Experten liefern drei Szenarien für den Corona-Herbst und -Winter 2022
Wie die Pandemielage im kommenden Herbst und Winter aussehen wird, lässt sich derzeit nicht voraussagen. Doch das Gesundheitswesen sollte darauf vorbereitet sein, fordert der Corona-Expertenrat der Bundesregierung. Er befürchtet erneut eine starke Belastung des Gesundheitswesens und hohe Personalausfälle in der kritischen Versorgung. Gefordert sei eine solide rechtliche Grundlage, um je nach Situation zeitnah mit Maßnahmen wie Maskenpflicht, Test- oder Hygienekonzepten zu reagieren. Die Expertinnen und Experten haben heute dazu ihre Stellungnahme vorgelegt – und skizzieren darin drei Szenarien:
Das günstigste Szenario: Hier gehen die Expertinnen und Experten von einer im Vergleich zu Omikron harmloseren Virusvariante aus. In diesem Fall wären keine stärker eingreifenden Schutzmechanismen für die Bevölkerung notwendig. Vulnerable sollten aber geschützt werden, durch weitere Viren wie etwa Grippe könnte es zu Einschränkungen im Gesundheitsbereich oder in der Arbeitswelt kommen.
Das Basisszenario: Hier gehen die Ratsmitglieder von einer gleichbleibenden Krankheitslast wie jetzt bei Omikron und von mehr Infektionen aus. Arbeitsausfälle wären möglich. Sinnvoll wären dann Maßnahmen wie Maskentragen, Abstand in Innenräumen und erneute Kontaktbeschränkungen.
Das ungünstigste Szenario: Hier würde eine neue, ansteckendere und krankmachende Virusvariante zum Tragen kommen. Betroffen davon wären auch vollständig Geimpfte, sinnvoll wäre eine Zusatzimpfung. Krankenhäuser und Intensivstationen wären sehr belastet, Kontaktbeschränkungen und weitere Impfungen könnten notwendig werden, die erst im Frühjahr wieder zurückgenommen werden könnten.
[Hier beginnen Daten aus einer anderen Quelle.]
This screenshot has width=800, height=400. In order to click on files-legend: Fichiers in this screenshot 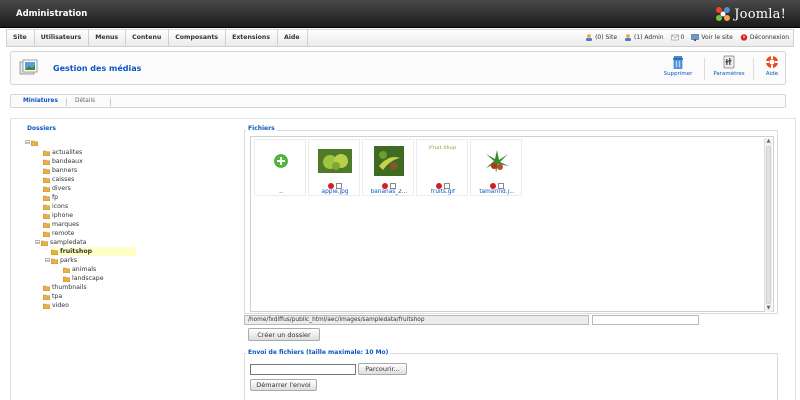, I will do `click(262, 128)`.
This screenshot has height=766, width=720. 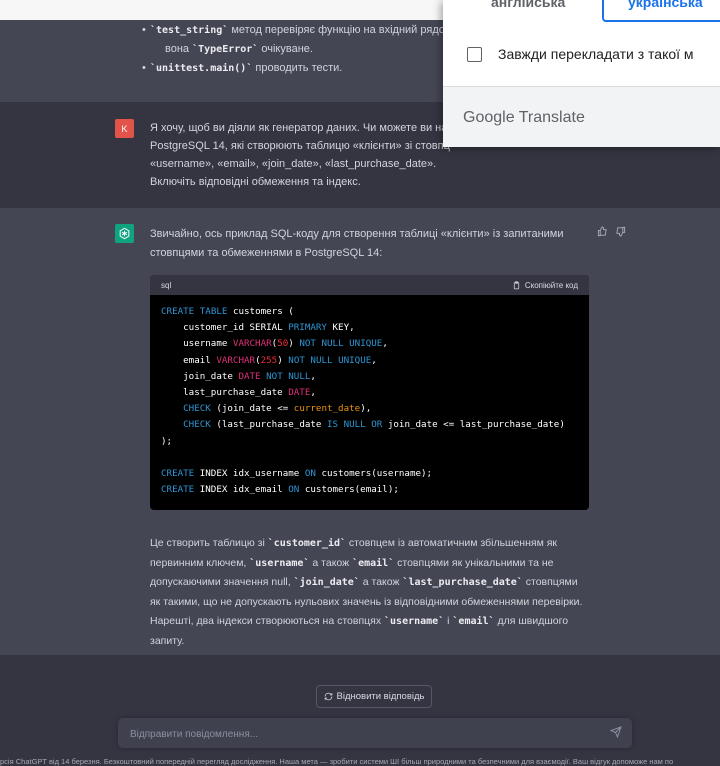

„Die Pandemie ist noch nicht vorbei”, betonte Prof. Heyo Kroemer, Vorsitzender des Corona-Expertenrats und Vorstandsvorsitzender der Charité – Universitätsmedizin Berlin. Es gehe darum, möglichst frühzeitig zu handeln, zwischen Bund und Ländern koordiniert vorzugehen und regionale Versorgungskonzepte vorzubereiten, sagte er auf der heutigen Bundespressekonferenz.
Prof. Leif Erik Sander, Medizinische Klinik mit Schwerpunkt Infektiologie und Pneumologie der Charité, erklärte bei der Vorstellung der drei Szenarien, dass Deutschland insgesamt eine gute Grundimmunisierung gegen COVID-19 vorweisen könne. Die Impfung funktioniere sehr gut.
Prof. Christian Karagiannidis, ARDS und ECMO Zentrum Köln-Merheim, Universität Witten/Herden, sprach sich dafür aus, dass nachhaltige Strukturen geschaffen werden, um das Gesundheitswesen krisenfest und resilient aufzubauen. „Wir sind auf dem richtigen Weg”, sagte er. Nachholbedarf sah er allerdings bei der Datenlage, hier müsse nachjustiert werden. So sollte das DIVI-Intensivregister verstetigt werden, ferner sei notwendig, Daten digital und „in Echtzeit” abzubilden, zum Beispiel die Zahl der Krankenhausbetten, die Belegung, die Zahl der Pflegekräfte oder die regionale Auslastung. Auch sei es wichtig, das Klima der extremen Polarisierung zur Coronapandemie in der Gesellschaft wieder herunterzufahren.
Prof. Cornelia Betsch, Gesundheitskommunikation an der Universität Erfurt, plädierte für eine striktere Trennung zwischen politischer und gesundheitlicher Kommunikation. „Wir brauchen einfache und gut erklärte Regeln, und zwar bundesweit einheitlich”, sagte Betsch.
Der 11. Stellungnahme (hier im Wortlaut) haben alle 19 Mitglieder des Expertenrats zugestimmt.